IV – La poussée sociétale libertaire : crise de la famille,
mouvement féministe, révolte de la jeunesse

Au sortir de la Seconde guerre mondiale la société française demeure encore, par beaucoup d’aspects, en retard idéologique par rapport au développement économique de la période de la reconstruction. Le modèle familial, le rôle des femmes, la jeunesse infantilisée par un ordre moral et sexuel d’un autre âge. Tout cela va exploser. Cette poussé libertaire a permis de rattraper le retard induit par la chape de plomb gaulliste sur le plan des mœurs et des problèmes sociétaux. Mais bien entendu, cette poussée sociétale libertaire n’était plus compatible avec la société gaulliste et le poids du catholicisme, mais toujours compatible avec le capitalisme.

Sans en nier l’impact durable, nous n’analyserons pas davantage ce Mai-là dans la mesure où il occupe abondamment la Une des médias actuellement, au détriment des trois précédents, occultés pour des raisons évidentes.

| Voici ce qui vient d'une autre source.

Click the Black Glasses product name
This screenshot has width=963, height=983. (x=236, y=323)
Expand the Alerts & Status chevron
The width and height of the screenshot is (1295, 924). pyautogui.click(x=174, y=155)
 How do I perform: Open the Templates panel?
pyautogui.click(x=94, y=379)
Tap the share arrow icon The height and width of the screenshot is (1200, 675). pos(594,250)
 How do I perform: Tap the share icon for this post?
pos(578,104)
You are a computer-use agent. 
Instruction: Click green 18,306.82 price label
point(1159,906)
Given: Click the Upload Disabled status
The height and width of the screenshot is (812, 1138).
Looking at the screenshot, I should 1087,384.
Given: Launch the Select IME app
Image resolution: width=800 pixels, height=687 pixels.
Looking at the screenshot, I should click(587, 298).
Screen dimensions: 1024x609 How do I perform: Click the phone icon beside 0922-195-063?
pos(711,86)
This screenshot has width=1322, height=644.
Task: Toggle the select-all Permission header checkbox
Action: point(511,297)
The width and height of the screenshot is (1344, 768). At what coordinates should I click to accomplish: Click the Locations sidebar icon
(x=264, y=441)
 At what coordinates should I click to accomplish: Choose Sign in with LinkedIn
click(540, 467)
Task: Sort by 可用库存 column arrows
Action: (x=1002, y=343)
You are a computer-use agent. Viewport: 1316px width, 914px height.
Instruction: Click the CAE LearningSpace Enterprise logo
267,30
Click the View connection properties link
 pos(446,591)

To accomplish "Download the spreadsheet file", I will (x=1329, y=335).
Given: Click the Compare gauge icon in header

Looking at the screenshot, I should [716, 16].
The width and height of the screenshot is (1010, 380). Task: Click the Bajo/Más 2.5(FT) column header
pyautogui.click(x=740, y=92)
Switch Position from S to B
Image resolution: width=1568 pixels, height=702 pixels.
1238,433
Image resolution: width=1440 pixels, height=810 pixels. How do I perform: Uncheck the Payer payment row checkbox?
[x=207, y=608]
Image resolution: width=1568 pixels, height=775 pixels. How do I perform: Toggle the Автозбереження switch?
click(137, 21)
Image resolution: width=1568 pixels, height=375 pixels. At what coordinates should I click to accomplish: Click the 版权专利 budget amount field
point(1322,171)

V – Comprendre la période dans une séquence longue

Isaac Joshua a de ce point de vue bien présenté la séquence. Nous lui empruntons son analyse. En France, la guerre a entraîné un violent recul du PIB (de 29 % en volume de 1913 à 1945) mais également énormément de destructions, d’usure et de non-renouvellement du capital fixe. De 1931 à 1945, le stock net de capital fixe aura chuté de 35%, le stock net d’équipements, de 41%. L’investissement en matériel des entreprises françaises ne retrouvera son sommet de 1929 qu’en 1950, tant nous partons d’un niveau dégradé à la fin du second conflit mondial ; entre 1930 et 1945, l’âge moyen de ce matériel s’est accru de près de 50 %1.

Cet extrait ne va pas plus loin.